[Données de localisation des mots et des éléments]
------------------------------

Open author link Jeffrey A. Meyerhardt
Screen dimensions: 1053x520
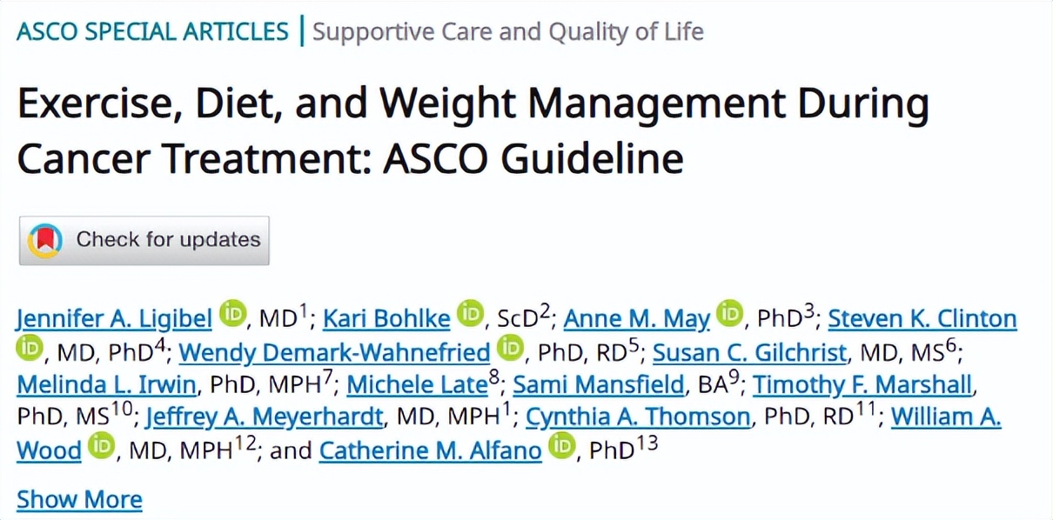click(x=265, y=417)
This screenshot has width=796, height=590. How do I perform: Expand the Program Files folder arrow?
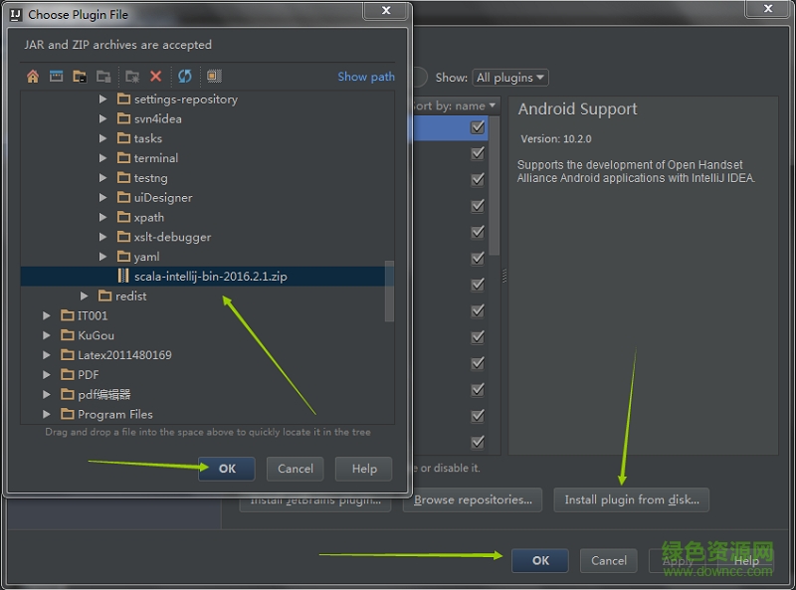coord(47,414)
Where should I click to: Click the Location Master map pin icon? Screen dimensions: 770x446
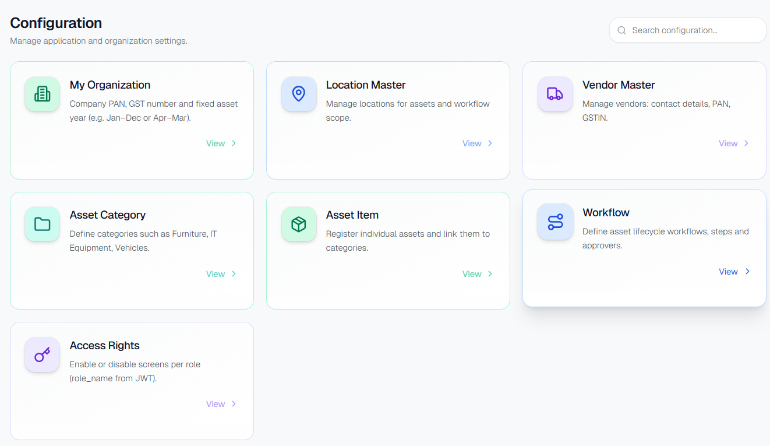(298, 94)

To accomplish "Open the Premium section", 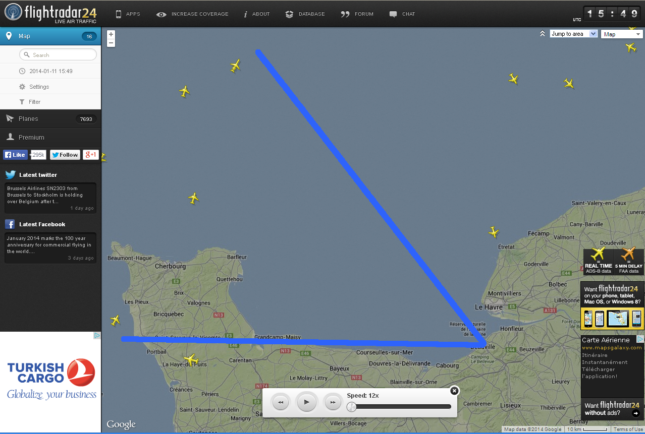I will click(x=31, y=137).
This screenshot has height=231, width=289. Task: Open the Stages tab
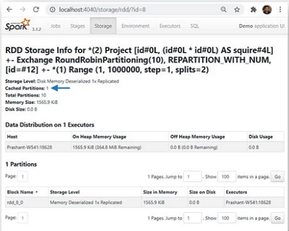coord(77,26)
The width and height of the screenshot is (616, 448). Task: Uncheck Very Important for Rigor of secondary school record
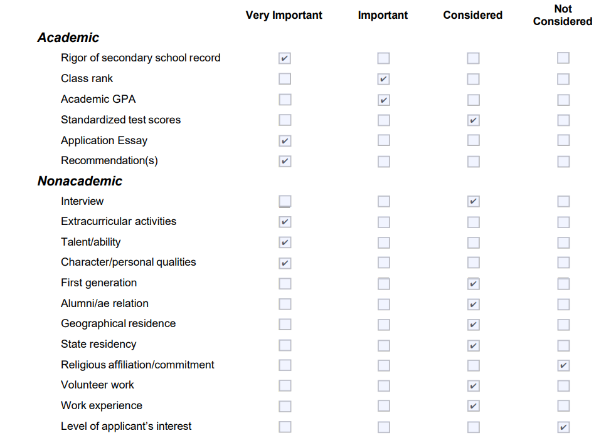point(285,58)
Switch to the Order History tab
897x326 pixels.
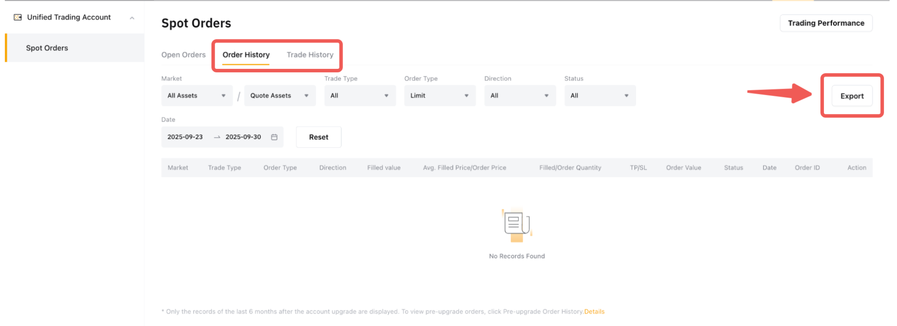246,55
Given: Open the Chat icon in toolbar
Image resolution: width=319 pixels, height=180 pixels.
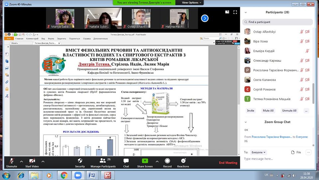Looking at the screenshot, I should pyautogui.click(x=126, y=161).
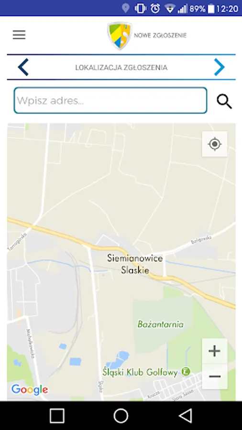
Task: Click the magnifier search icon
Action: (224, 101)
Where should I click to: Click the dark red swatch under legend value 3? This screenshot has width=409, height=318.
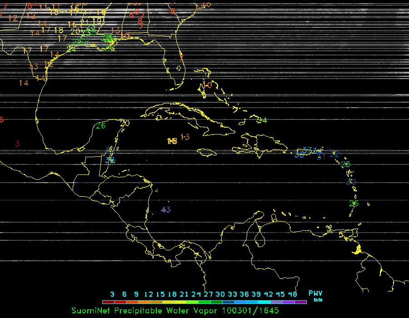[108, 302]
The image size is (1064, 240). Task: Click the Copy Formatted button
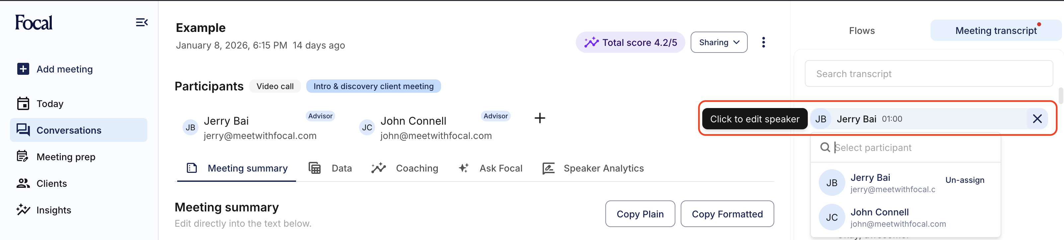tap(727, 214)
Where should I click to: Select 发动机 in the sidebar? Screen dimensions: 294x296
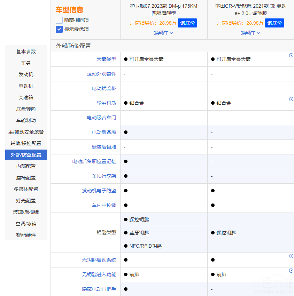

------------------------------

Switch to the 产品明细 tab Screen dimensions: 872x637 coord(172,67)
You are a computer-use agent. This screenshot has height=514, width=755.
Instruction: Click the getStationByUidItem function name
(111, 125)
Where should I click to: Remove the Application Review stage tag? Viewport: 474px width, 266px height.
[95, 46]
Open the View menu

------------------------------

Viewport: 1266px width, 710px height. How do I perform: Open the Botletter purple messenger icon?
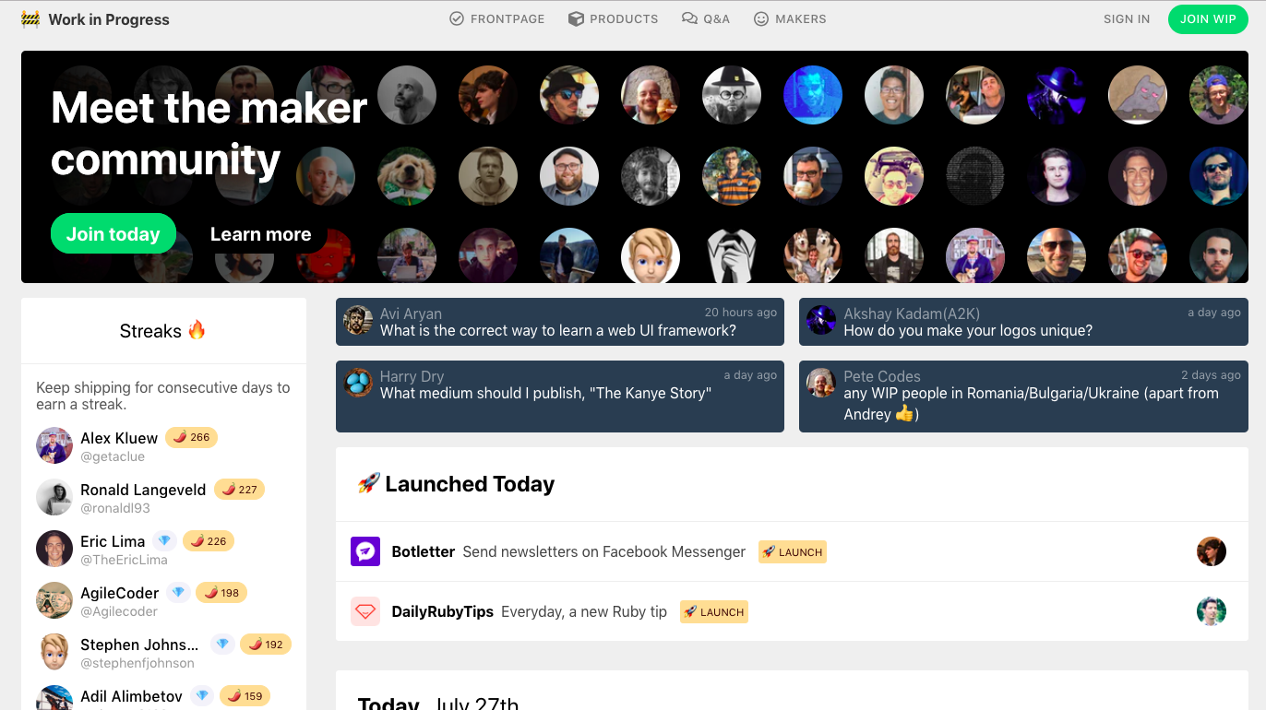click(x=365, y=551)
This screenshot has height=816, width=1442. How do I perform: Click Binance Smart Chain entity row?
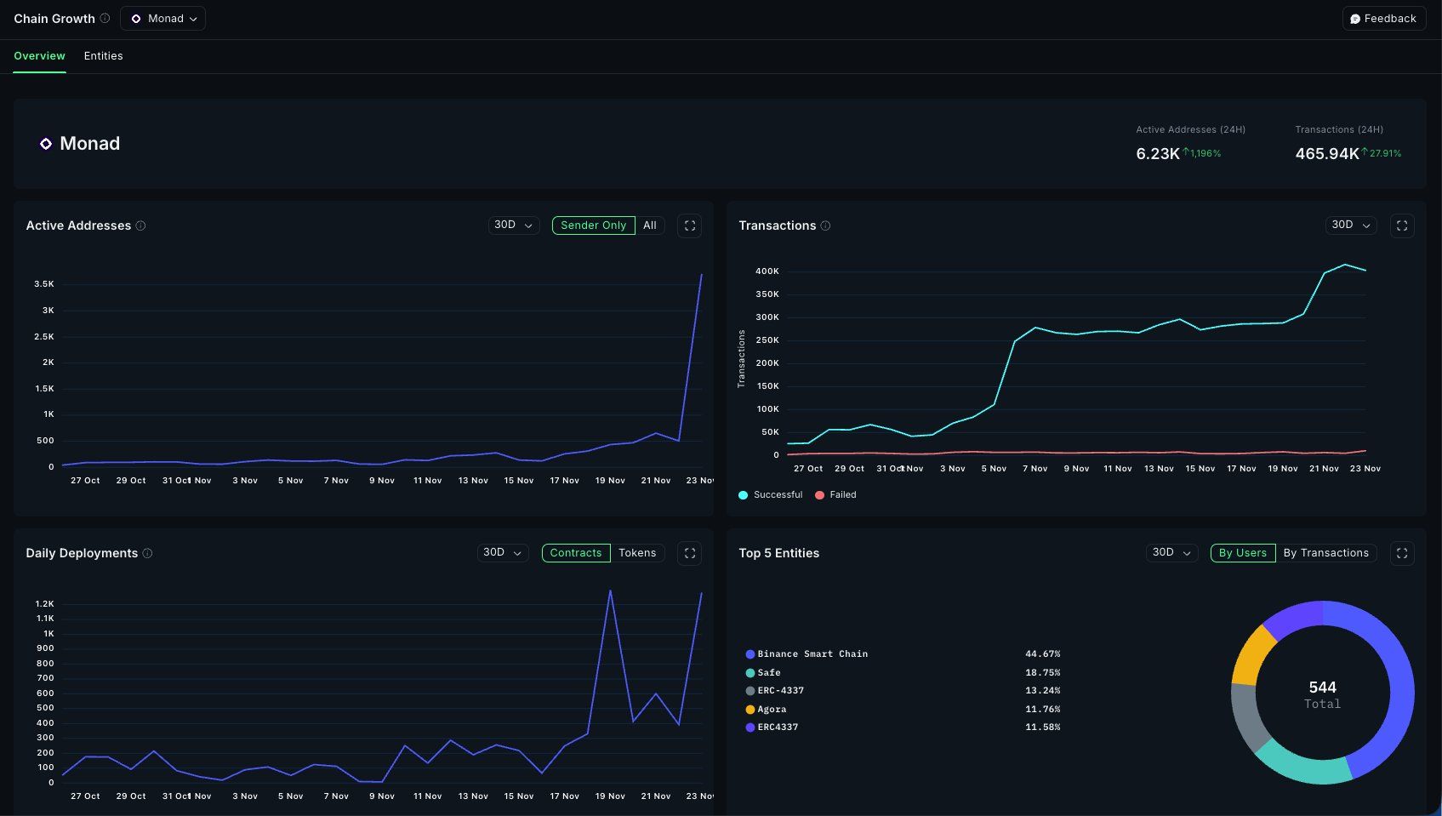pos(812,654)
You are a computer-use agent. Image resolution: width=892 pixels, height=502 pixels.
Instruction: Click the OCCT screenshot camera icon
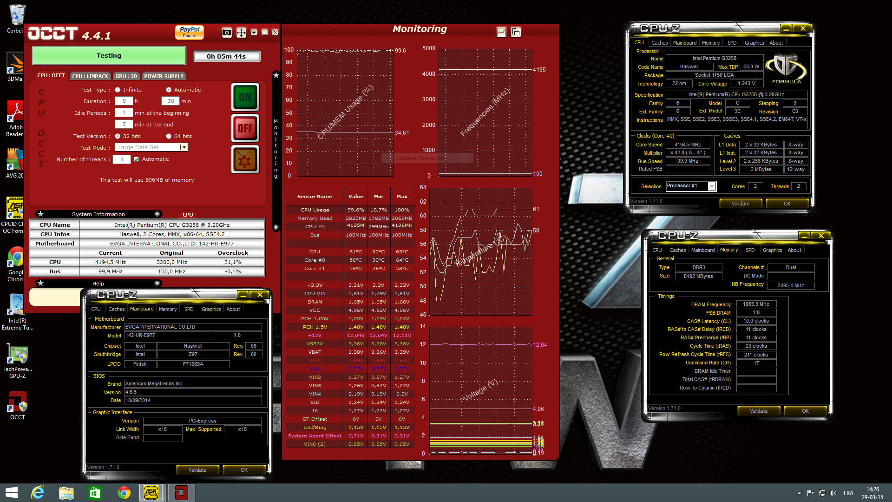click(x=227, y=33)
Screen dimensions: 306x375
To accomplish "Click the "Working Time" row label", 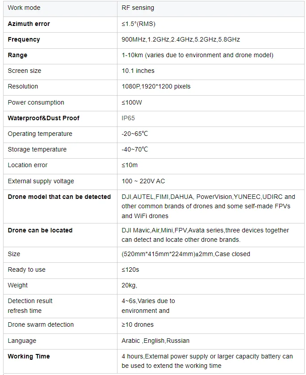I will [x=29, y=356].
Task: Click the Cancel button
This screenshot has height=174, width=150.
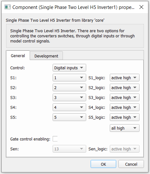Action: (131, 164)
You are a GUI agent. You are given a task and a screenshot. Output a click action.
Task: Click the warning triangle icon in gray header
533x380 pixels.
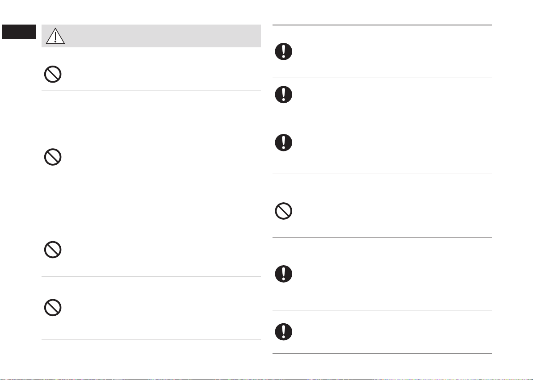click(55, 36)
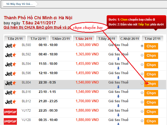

------------------------------

Consignes:
Recopiez à l'identique le passage de la liste qui va de la ligne contenant « Task: Click the Cancel button » jusqu'à la ligne contenant « click(55, 36) », ces deux lignes comprises. Laissez les images de côté dans votre réponse.

Solution:
Task: Click the Cancel button
This screenshot has height=174, width=150.
Action: (131, 164)
You are a GUI agent. You are given a task and a screenshot. Output a click action.
Task: Click the warning triangle icon in gray header
533x380 pixels.
click(55, 36)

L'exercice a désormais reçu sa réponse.